Data
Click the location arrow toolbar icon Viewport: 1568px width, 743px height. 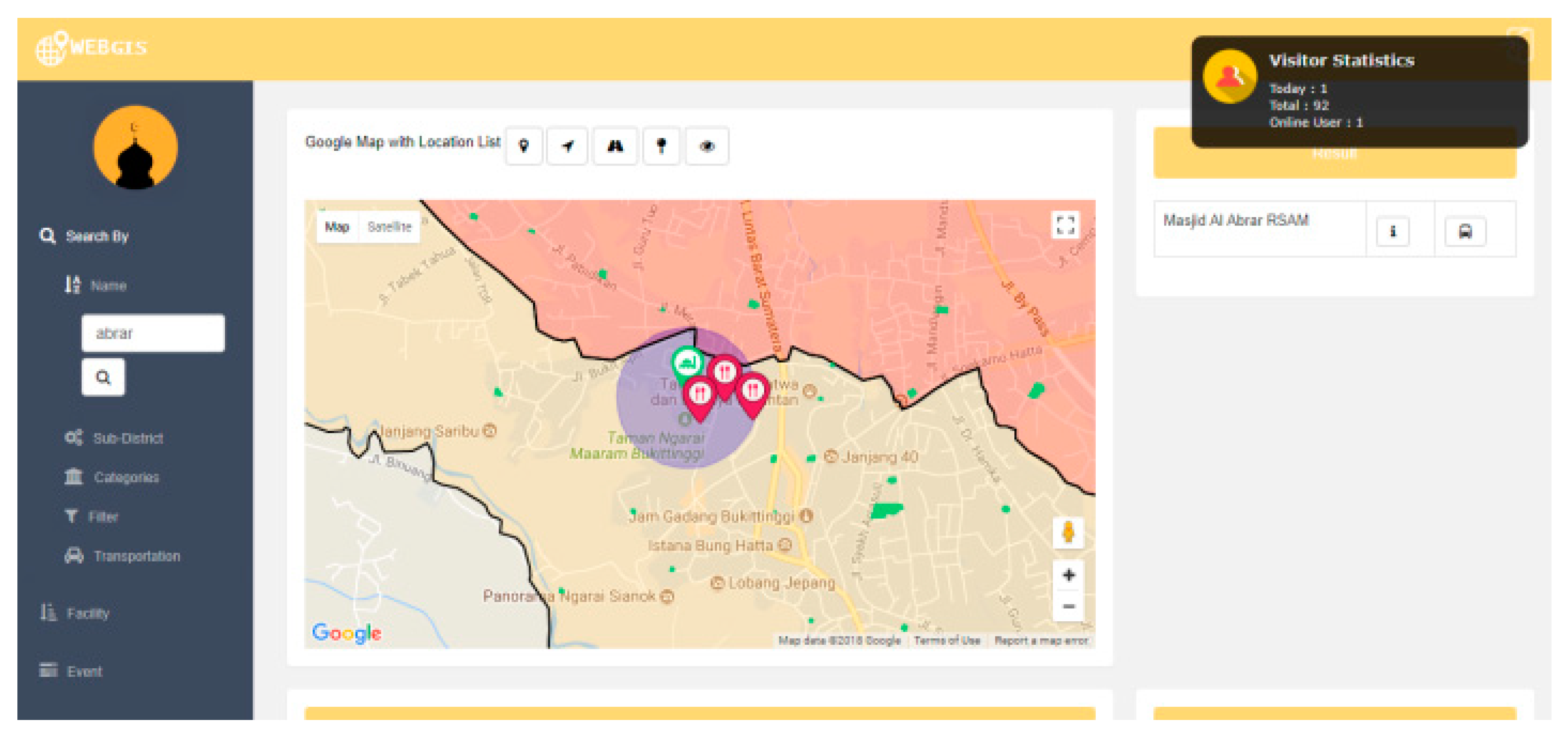567,146
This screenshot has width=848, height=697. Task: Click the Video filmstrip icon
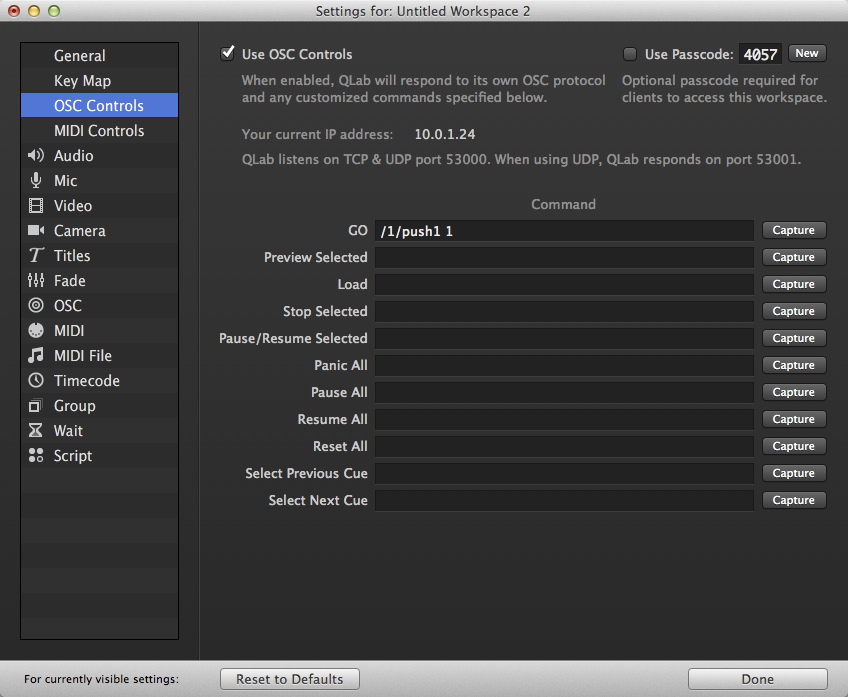tap(36, 206)
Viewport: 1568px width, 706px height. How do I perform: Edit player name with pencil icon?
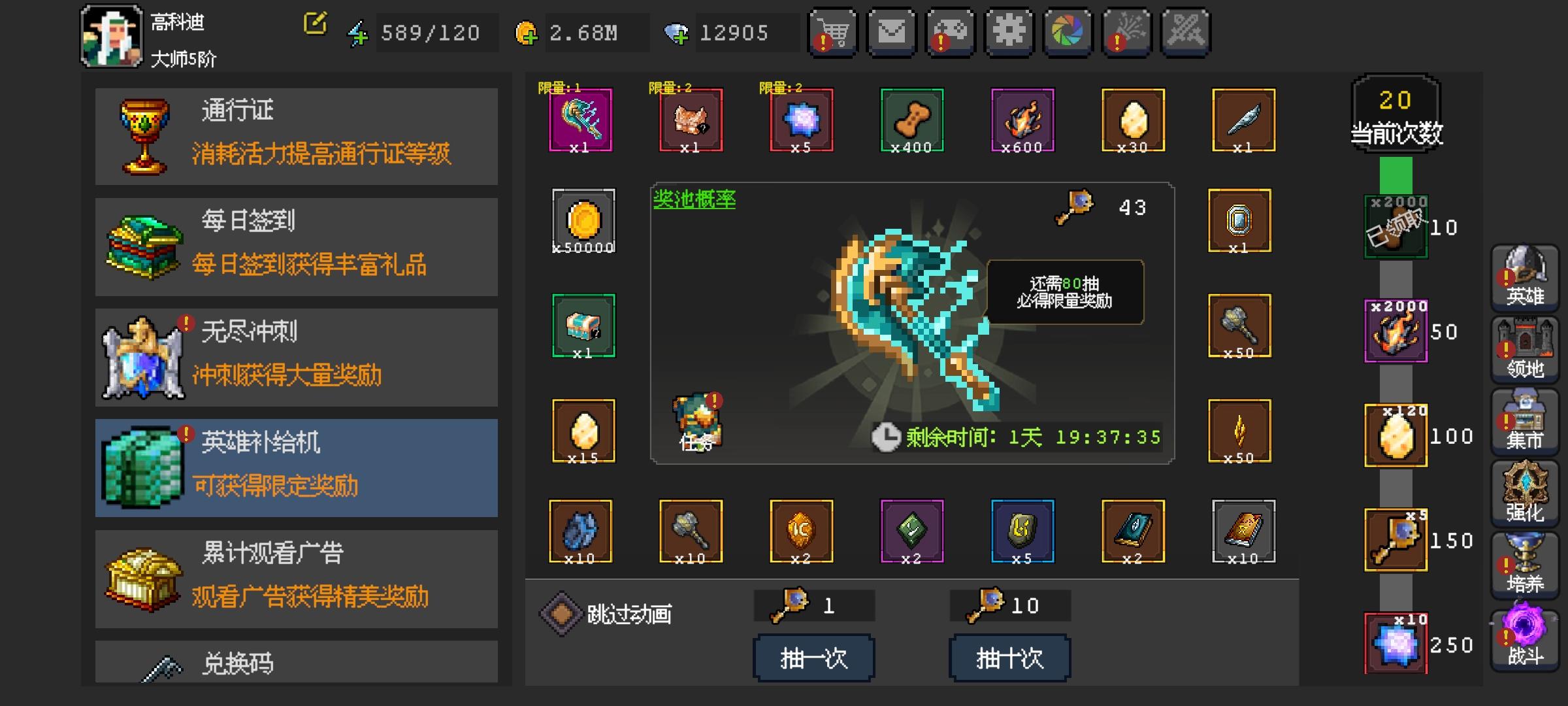[315, 23]
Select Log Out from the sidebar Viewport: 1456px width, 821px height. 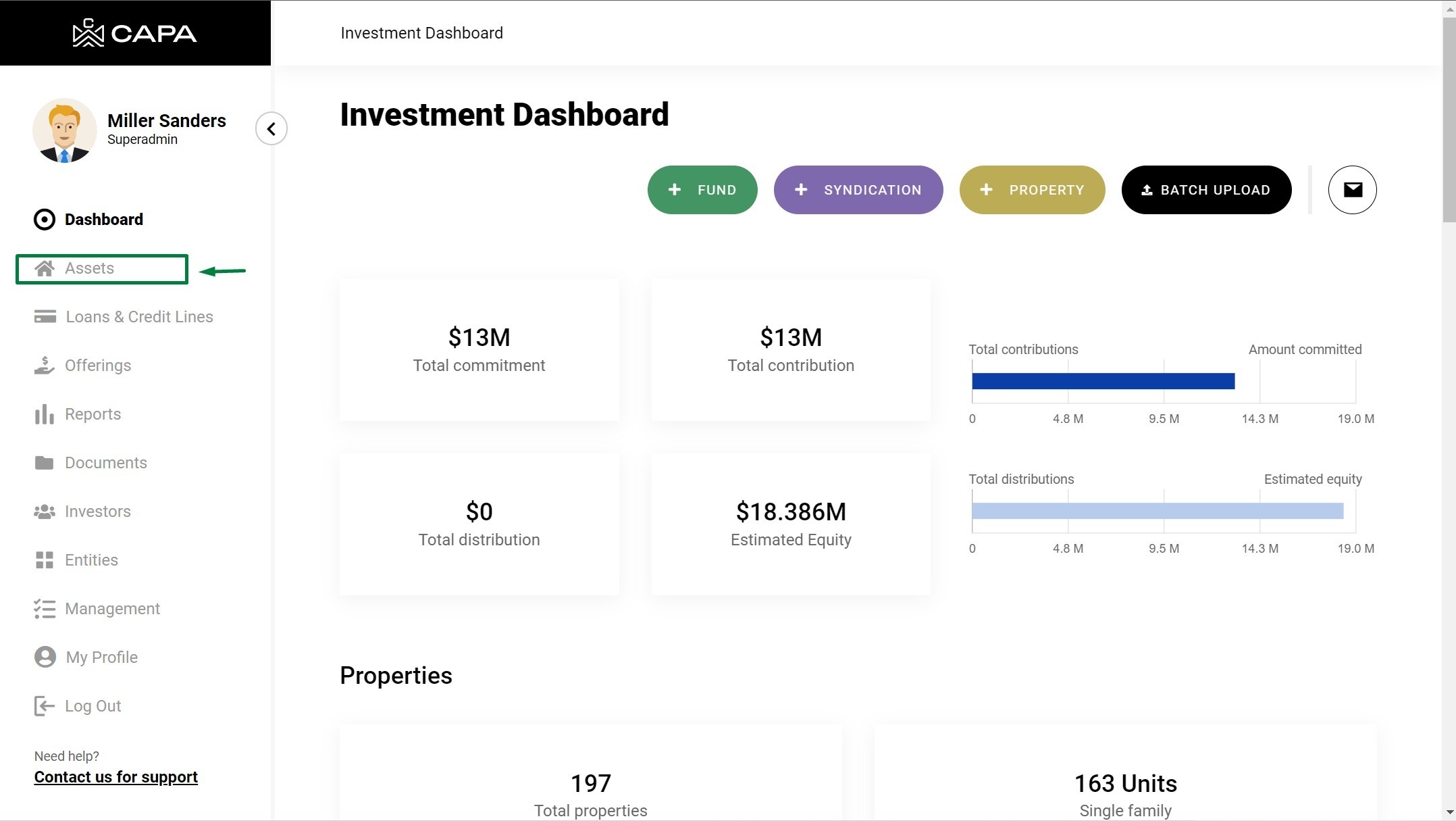click(93, 706)
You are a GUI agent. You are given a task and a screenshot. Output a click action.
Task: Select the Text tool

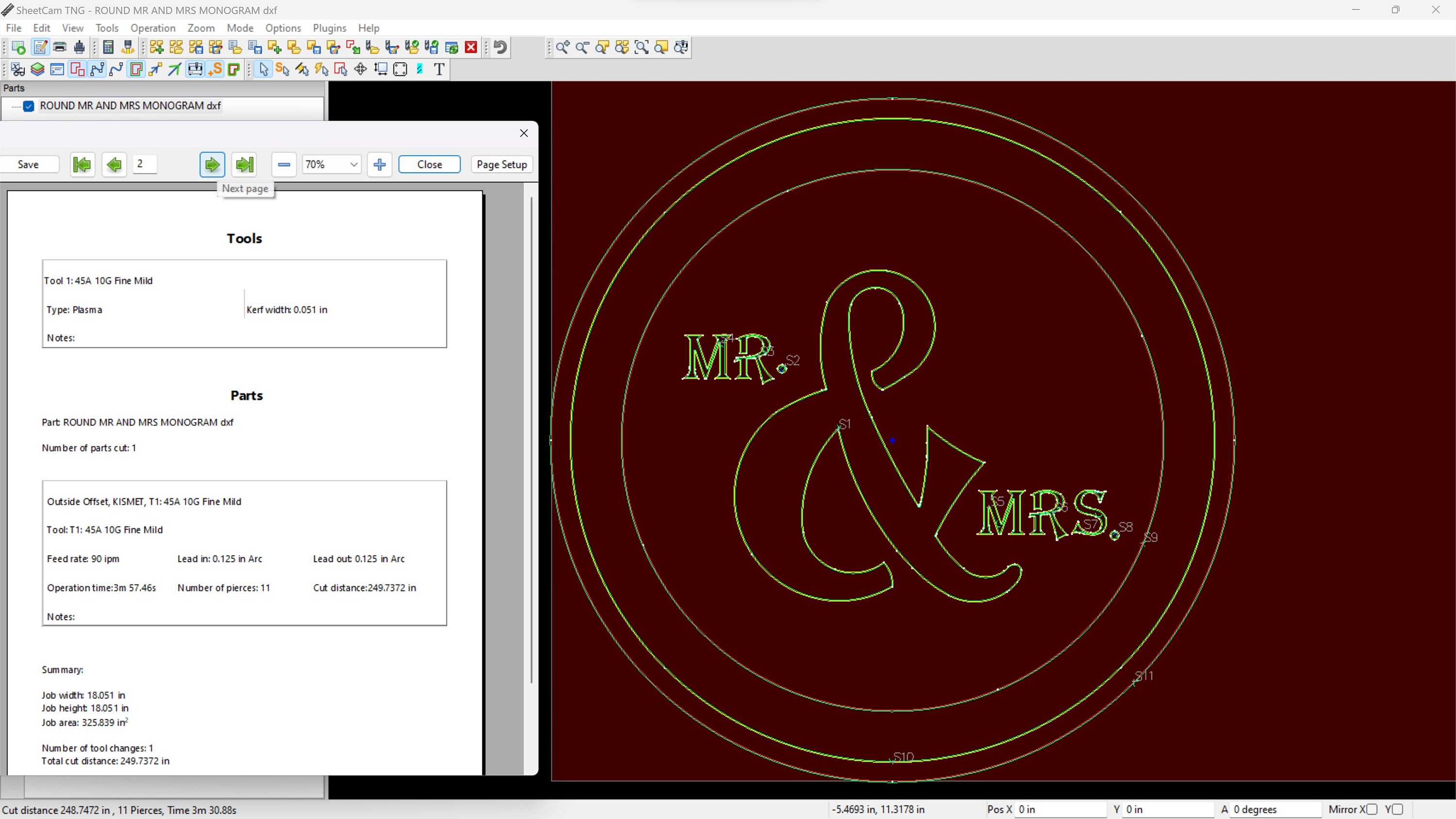[x=439, y=69]

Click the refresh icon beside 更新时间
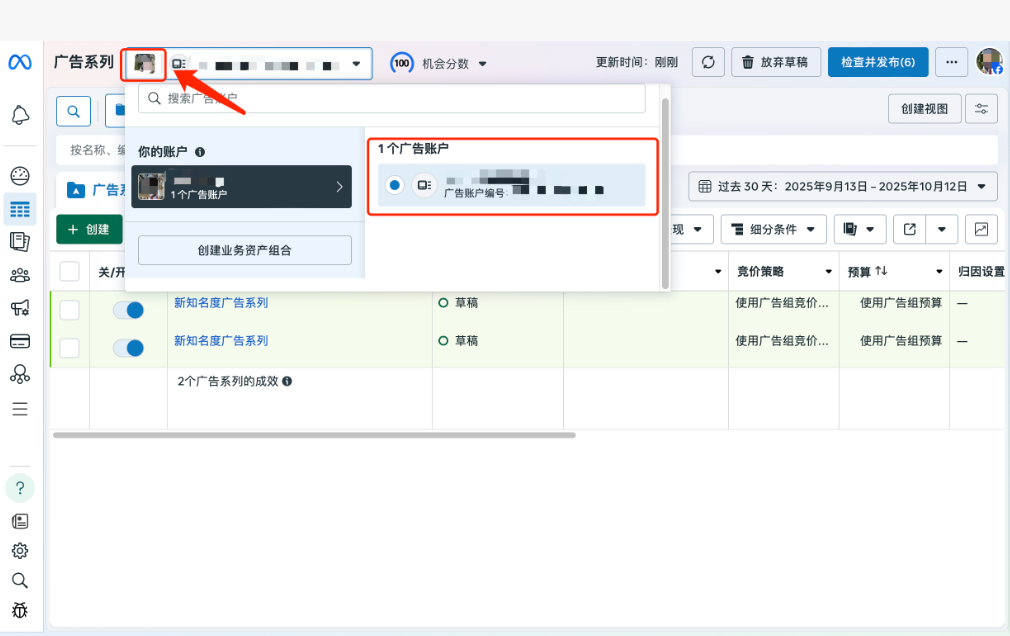[x=708, y=63]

Prompt
Copy the data verbatim, starting at the line that contains "You are a GUI" and continuing through the end of the data. Omit the pictures from your copy.

Solution
You are a GUI agent. You are given a task and a screenshot. Output a click action.
Task: Select the Text tool

[x=439, y=69]

Click the refresh icon beside 更新时间
[x=708, y=63]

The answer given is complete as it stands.